## start

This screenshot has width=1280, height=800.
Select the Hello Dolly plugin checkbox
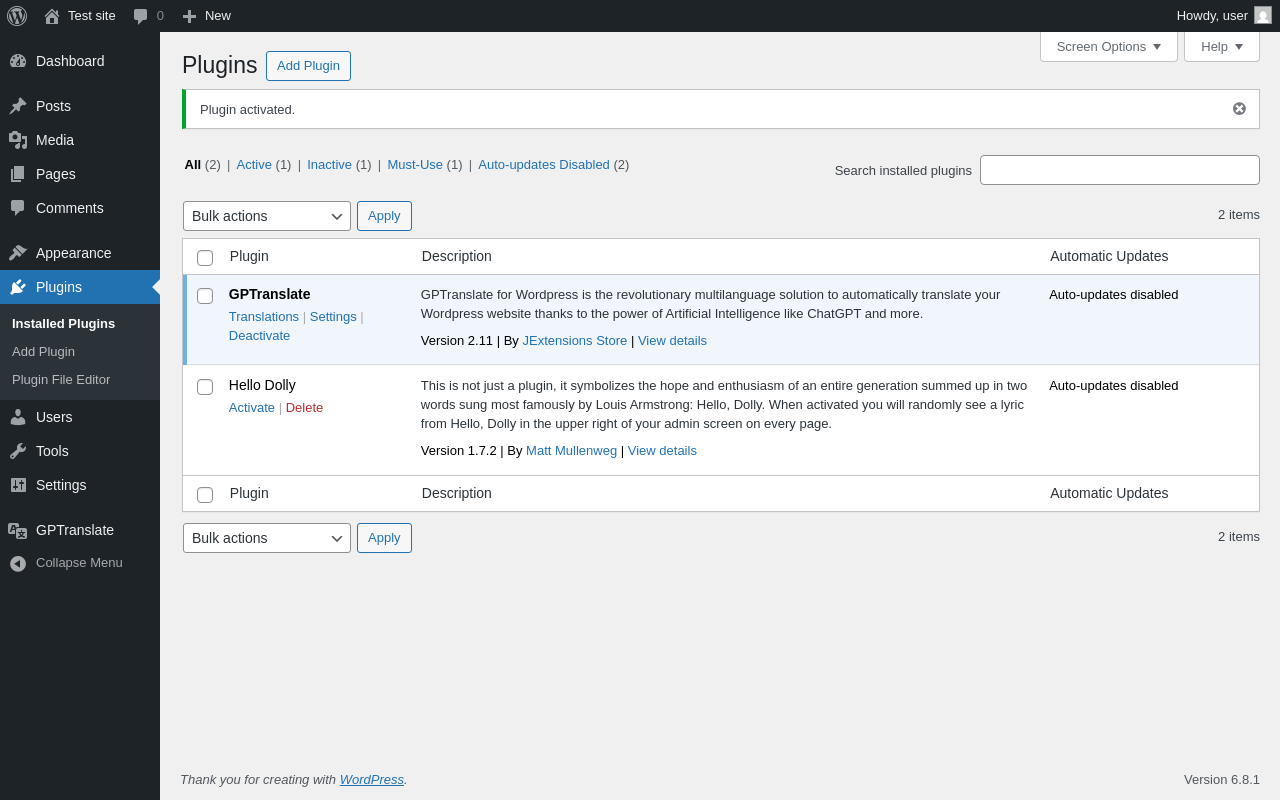[x=205, y=387]
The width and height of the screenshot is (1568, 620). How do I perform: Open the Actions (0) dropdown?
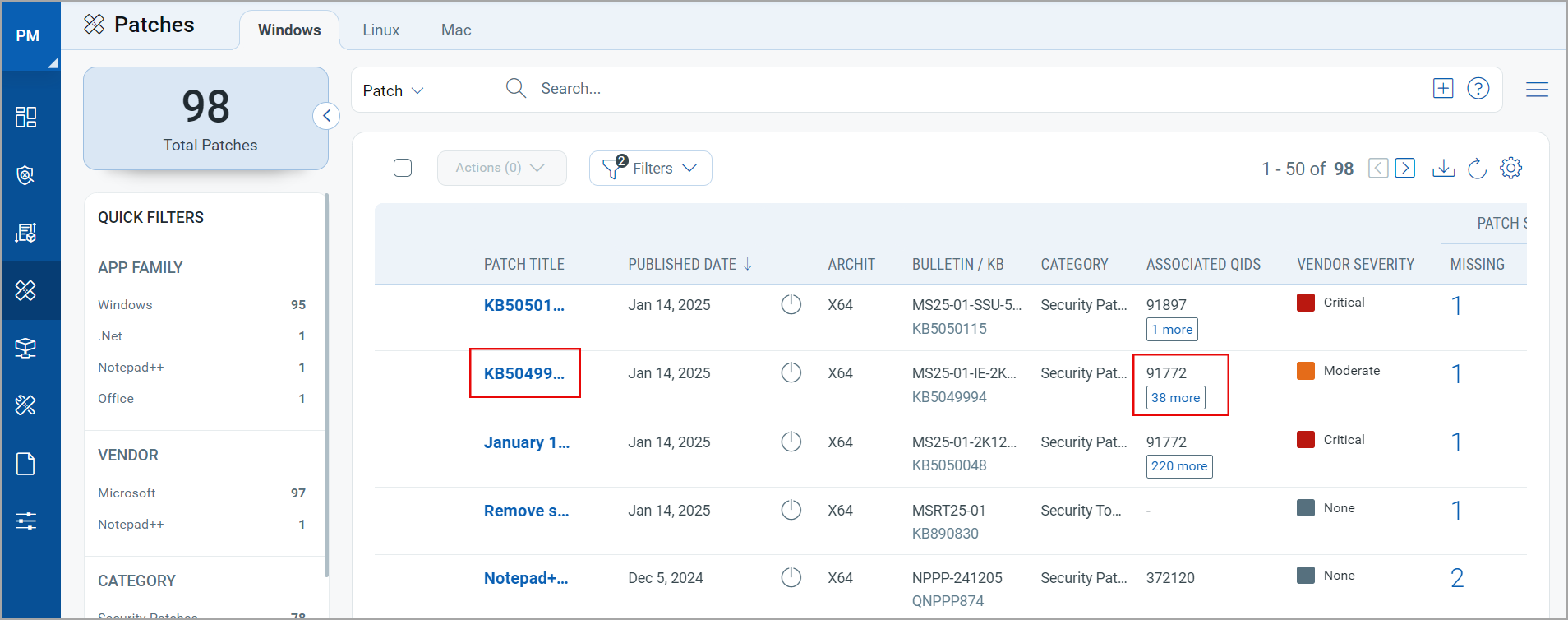[x=501, y=168]
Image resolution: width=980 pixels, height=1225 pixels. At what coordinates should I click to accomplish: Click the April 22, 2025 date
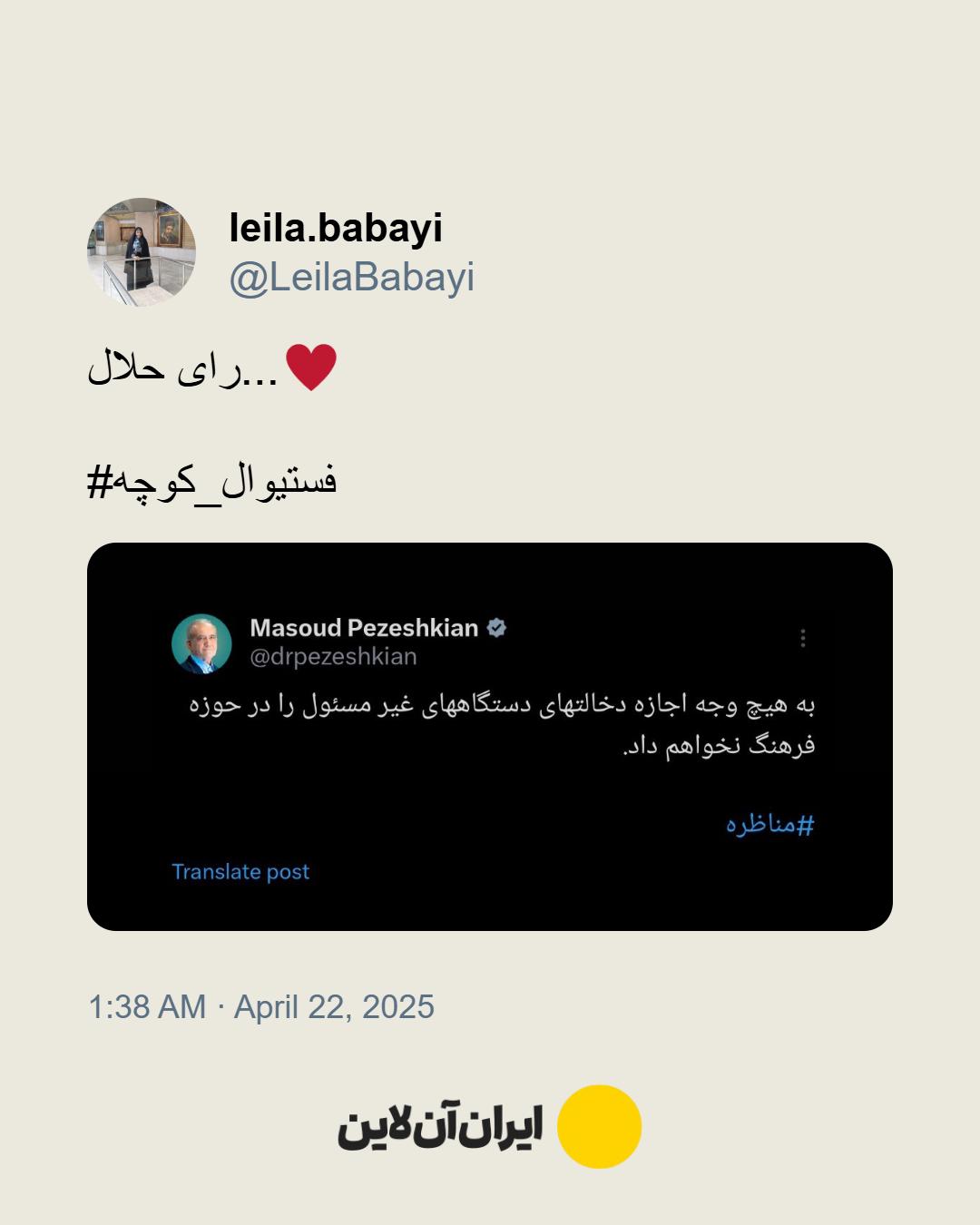(334, 1007)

## end

#### Requirements
Reproduce the data word for word, starting at the line containing "The width and" and continuing through the end of the data, with both ends included. Leave the pictures out.

#### Completed task
The width and height of the screenshot is (1568, 620). How do I perform: Open the Actions (0) dropdown?
[x=501, y=168]
Image resolution: width=980 pixels, height=1225 pixels. At what coordinates should I click to accomplish: Click the April 22, 2025 date
(334, 1007)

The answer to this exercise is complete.